ALEXANDRIA, Va. (Oct. 20, 2016) – The National Credit Union Administration today posted a new webpage with detailed information about recoveries from the NCUA Board’s lawsuits against the banks and securities firms that sold faulty securities to five corporate credit unions, which later failed.
The new webpage, available here, includes a summary of the litigation and information about recoveries, legal fees, and expenses.
“We were the first federal financial institutions regulator to sue these firms, and we were going up against some of the world’s most powerful institutions,” NCUA Board Chairman Rick Metsger said. “The outcome was far from certain, but we engaged expert outside counsel, and our team has been very successful. To date, we’ve obtained $4.3 billion in recoveries, significantly reducing potential assessments for credit unions.
“Net recoveries have repaid some of the claims on the estates of the five failed corporates, including those of the Temporary Corporate Credit Union Stabilization Fund,” Metsger said. “While earlier cases in which billions of dollars were at stake were pending, NCUA did not disclose attorney fee arrangements to protect our litigation position and ensure maximum returns. Now that most of the securities cases have been resolved, NCUA can state that, to date, legal fees to our two lead law firms come to approximately 23.2 percent of our total recoveries, or $1,003,029,479.”
NCUA’s outside attorneys took the cases under contingency fee arrangements, insulating credit unions from most costs if the cases were unsuccessful.
“Without this fee arrangement, which shifted most of the risk of these legal actions to outside counsel, there would have been no legal investigation of potential claims, no litigation, and no legal recoveries,” Metsger said.
NCUA’s Board, acting as liquidating agent for the five corporate credit unions, has filed 26 complaints against 32 defendants in federal courts in California, Kansas, and New York. The five corporate credit unions and the credit union system as a whole suffered billions of dollars in losses from the purchase of the faulty residential mortgage-backed securities.

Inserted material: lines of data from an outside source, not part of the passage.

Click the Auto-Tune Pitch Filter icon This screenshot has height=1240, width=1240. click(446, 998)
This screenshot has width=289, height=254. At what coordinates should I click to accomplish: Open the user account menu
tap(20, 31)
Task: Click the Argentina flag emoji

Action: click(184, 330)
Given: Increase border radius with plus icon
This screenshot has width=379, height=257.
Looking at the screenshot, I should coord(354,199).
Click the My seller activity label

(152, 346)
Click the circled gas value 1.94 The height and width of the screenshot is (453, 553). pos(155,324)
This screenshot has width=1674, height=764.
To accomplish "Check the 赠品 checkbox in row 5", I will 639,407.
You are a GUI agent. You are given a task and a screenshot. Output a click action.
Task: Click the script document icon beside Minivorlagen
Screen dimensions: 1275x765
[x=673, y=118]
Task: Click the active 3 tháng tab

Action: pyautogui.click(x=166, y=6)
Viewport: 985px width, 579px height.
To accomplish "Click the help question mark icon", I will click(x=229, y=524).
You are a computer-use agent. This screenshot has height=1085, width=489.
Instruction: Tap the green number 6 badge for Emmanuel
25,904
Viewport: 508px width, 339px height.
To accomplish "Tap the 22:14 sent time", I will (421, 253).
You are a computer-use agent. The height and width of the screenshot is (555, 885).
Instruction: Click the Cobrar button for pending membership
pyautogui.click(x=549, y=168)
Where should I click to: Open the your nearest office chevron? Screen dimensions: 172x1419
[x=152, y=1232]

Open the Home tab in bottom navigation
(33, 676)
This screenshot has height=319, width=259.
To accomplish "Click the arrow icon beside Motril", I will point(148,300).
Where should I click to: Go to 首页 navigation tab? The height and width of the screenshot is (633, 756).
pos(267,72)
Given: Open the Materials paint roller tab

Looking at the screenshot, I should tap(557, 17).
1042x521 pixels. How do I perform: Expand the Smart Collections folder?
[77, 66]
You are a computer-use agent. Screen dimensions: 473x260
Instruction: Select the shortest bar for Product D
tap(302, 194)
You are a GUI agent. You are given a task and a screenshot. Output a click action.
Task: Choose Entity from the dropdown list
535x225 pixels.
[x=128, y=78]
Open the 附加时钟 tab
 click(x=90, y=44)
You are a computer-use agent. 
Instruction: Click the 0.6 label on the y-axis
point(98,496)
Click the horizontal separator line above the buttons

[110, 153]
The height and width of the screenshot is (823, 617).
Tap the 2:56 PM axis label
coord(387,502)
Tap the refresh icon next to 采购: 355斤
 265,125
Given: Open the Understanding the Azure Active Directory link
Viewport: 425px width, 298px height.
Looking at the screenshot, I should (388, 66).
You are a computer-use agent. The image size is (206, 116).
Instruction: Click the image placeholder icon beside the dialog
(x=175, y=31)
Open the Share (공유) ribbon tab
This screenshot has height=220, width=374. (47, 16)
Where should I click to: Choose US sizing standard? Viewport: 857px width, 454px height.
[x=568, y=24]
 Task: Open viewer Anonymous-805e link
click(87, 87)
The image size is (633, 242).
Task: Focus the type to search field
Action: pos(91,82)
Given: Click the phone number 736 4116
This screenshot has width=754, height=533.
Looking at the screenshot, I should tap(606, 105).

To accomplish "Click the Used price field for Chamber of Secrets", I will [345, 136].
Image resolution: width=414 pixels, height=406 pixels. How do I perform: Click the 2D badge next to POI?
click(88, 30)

Among the lawsuits filed were two complaints against 17 banks, alleging their manipulation of the London Interbank Offered Rate, or LIBOR, the benchmark used to set interest rates around the globe. That manipulation, the suits allege, resulted in the loss of income from investments and other assets by the failed corporate credit unions. The lawsuits also include four complaints against five trustees for residential mortgage-backed securities, alleging failure to fulfill duties to trust beneficiaries.